Дюпон де Немур, друг и учитель Мирабо, вышел из своего философского отстранения и адресовал по тому же предмету письмо к Петиону, в душе которого совесть честного человека сражалась с желанием популярности:
«Когда опасность велика, обязанностью честных людей становиться указать ее властям, особенно если те же власти ее и навлекают на нацию. Вы изменили истине, заявив, что швейцарские солдаты были полезны революции 14 июля, когда отказались сражаться с парижским народом. Напрасно вы маскируете праздник, приготовляемый убийцам, чертами праздника в честь свободы. Эти увертки теперь неуместны. Ныне Париж предается в распоряжение десяти тысяч пик, и для этих последних нужно будет открыть решетку Национального собрания в тот самый день, когда национальная гвардия будет обезоружена. Люди, которые будут владеть этими пиками, прибывают каждый день. Полторы тысячи бандитов через двадцать четыре часа войдут в Париж. Они нищенствуют в ожидании грабежа. Это — вороны, которых привлекает резня.
Я не все сказал: для этой гнусной толпы уже приготовлены генералы. Друзья Журдана, не имеющие терпения дождаться освобождения его на основании амнистии, ворвались в его тюрьму в Авиньоне. Он уже принят с триумфом в некоторых южных городах, как и швейцарцы Шатовьё. В воскресенье он будет на празднике со своими товарищами — с Менвьелем, с Пегтавеном, с теми хладнокровными злодеями, которые в одну ночь умертвили более шестидесяти беззащитных людей и насиловали женщин прежде, чем их убить! Каталина! Цетег! Придите! Солдаты Суллы в городе, и сам консул разоружает римлян! Чаша переполнилась и льет через край».

- _Предоставленные записи_:
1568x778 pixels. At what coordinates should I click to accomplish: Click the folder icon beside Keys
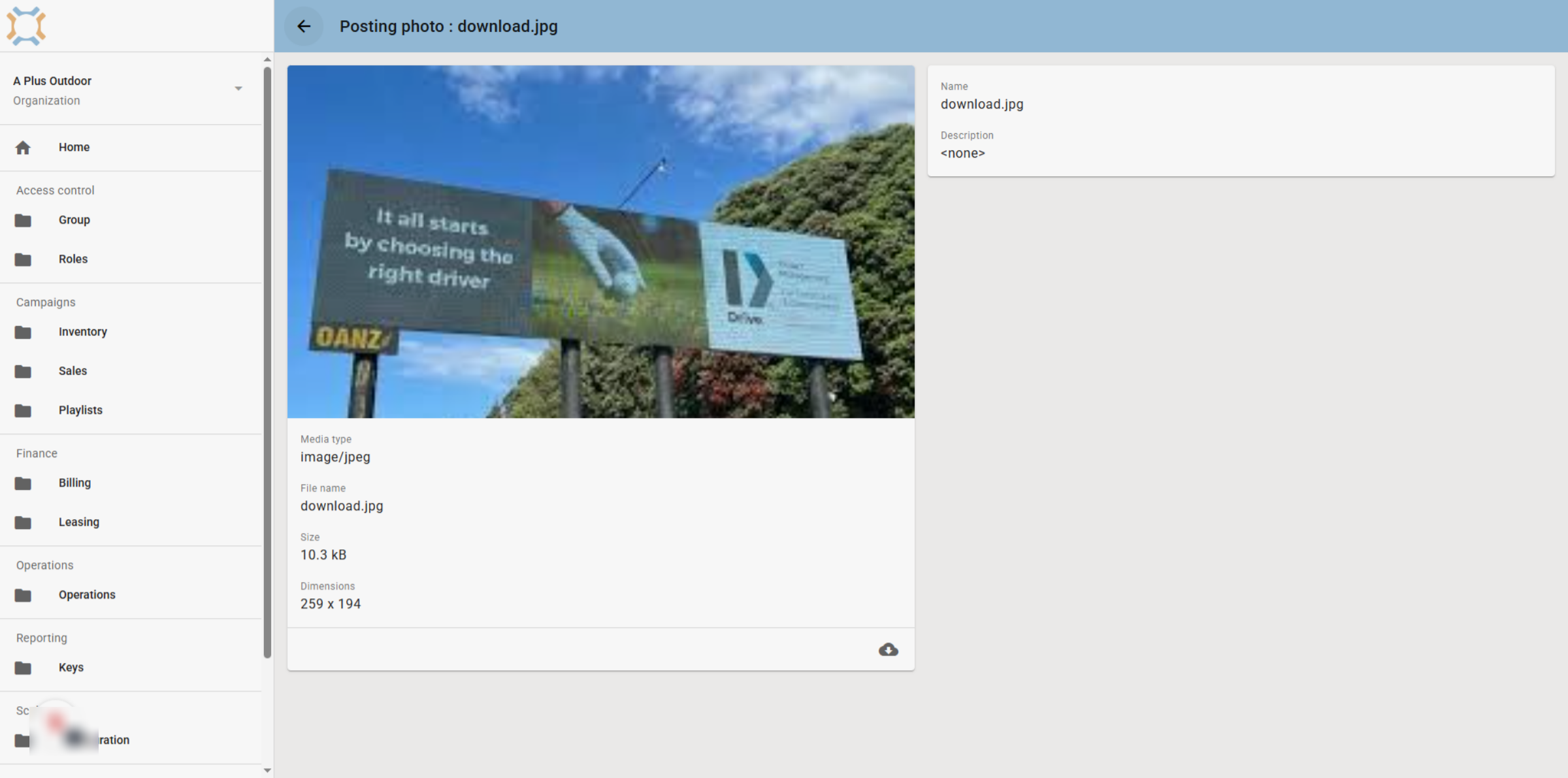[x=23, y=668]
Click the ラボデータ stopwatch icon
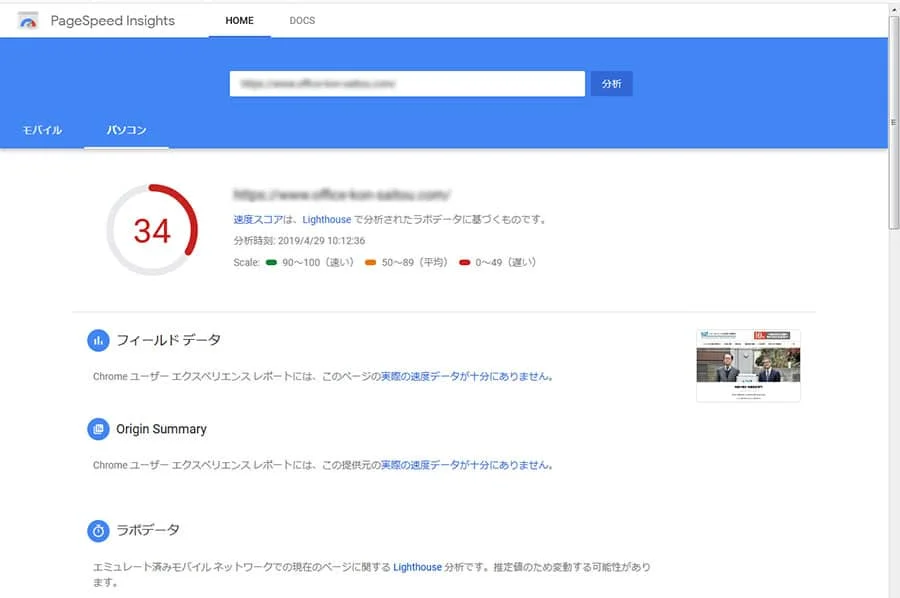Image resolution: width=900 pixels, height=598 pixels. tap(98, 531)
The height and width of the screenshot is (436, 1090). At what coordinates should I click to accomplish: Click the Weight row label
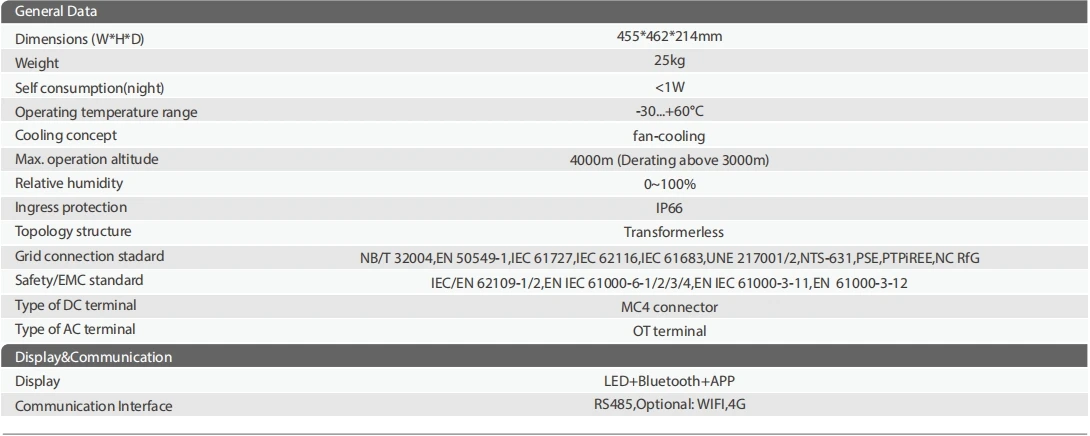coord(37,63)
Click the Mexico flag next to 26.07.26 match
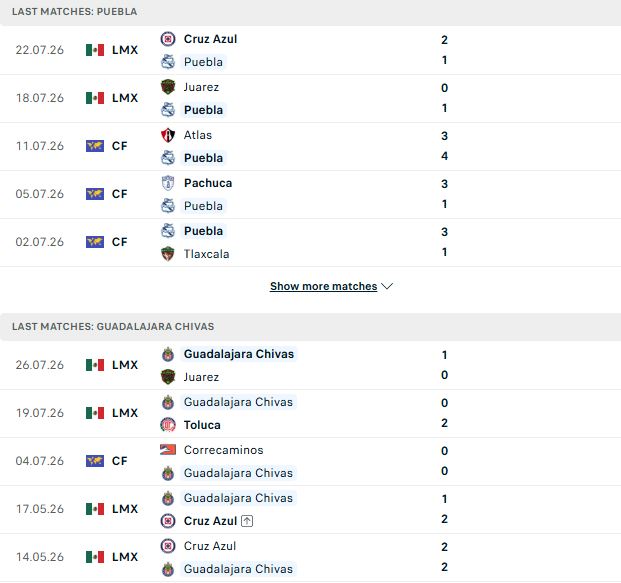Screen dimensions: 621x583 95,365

...

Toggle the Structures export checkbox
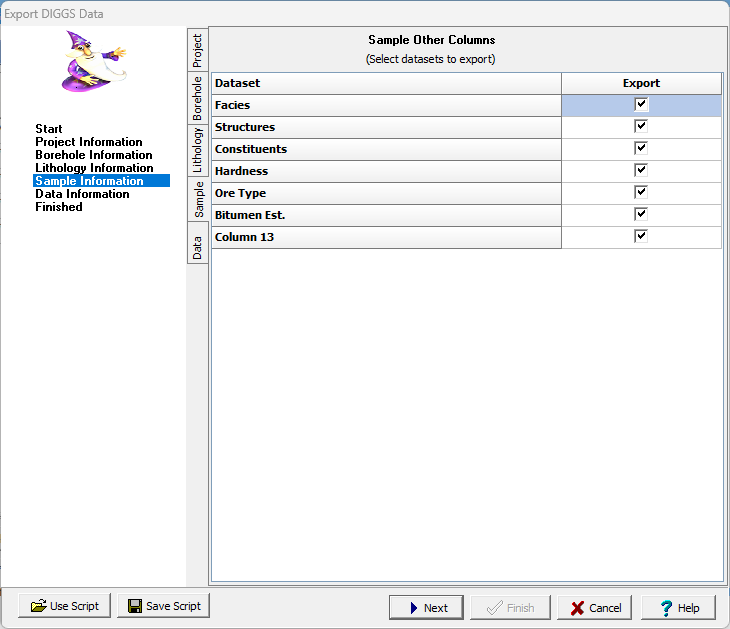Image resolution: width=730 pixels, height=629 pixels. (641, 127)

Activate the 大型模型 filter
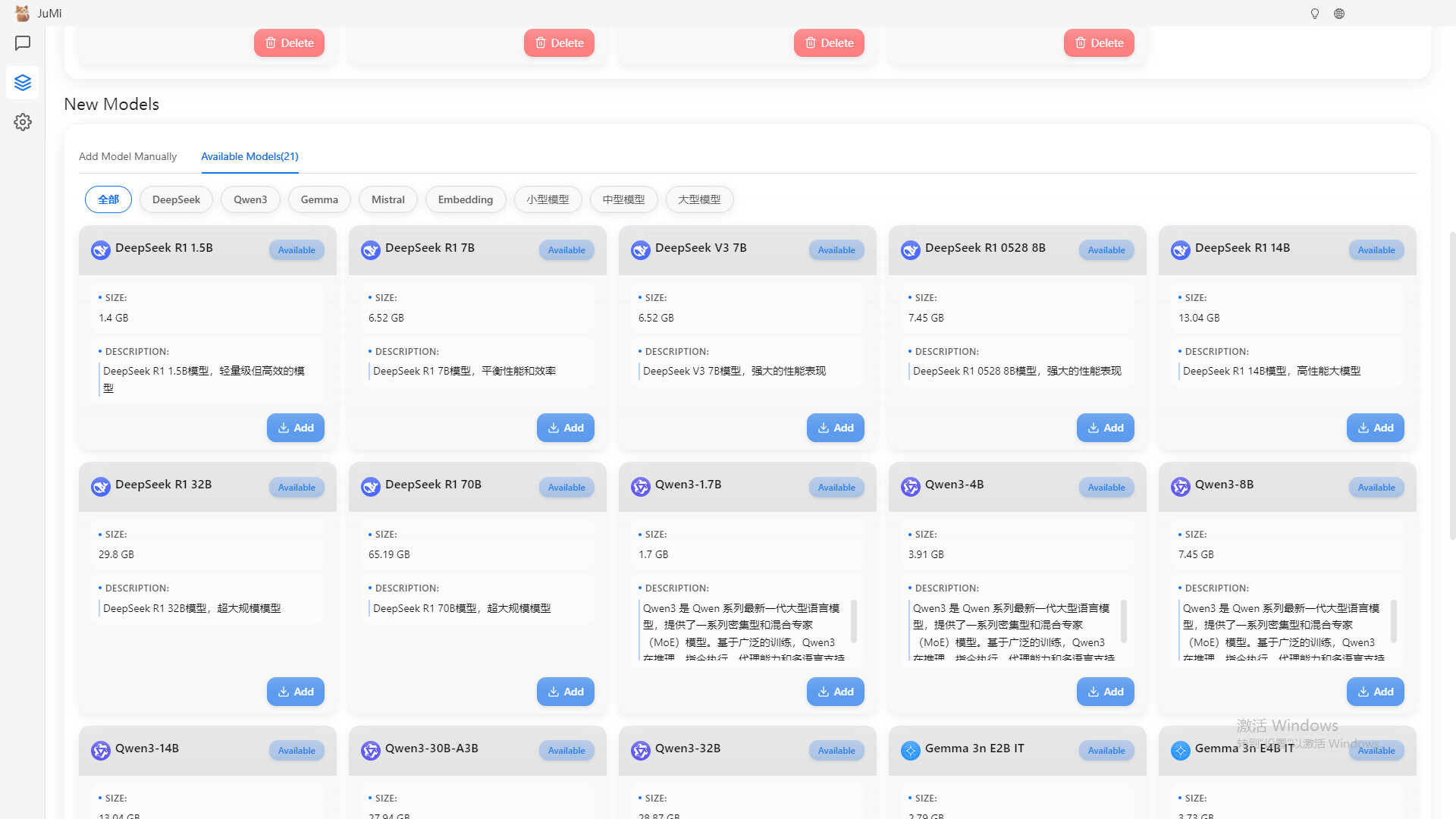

- _Цель задания_:
Сколько бандитов, согласно тексту, войдут в Париж через двадцать четыре часа? Отвечайте, опираясь только на текст.

- _Ответ на задание_:
Полторы тысячи.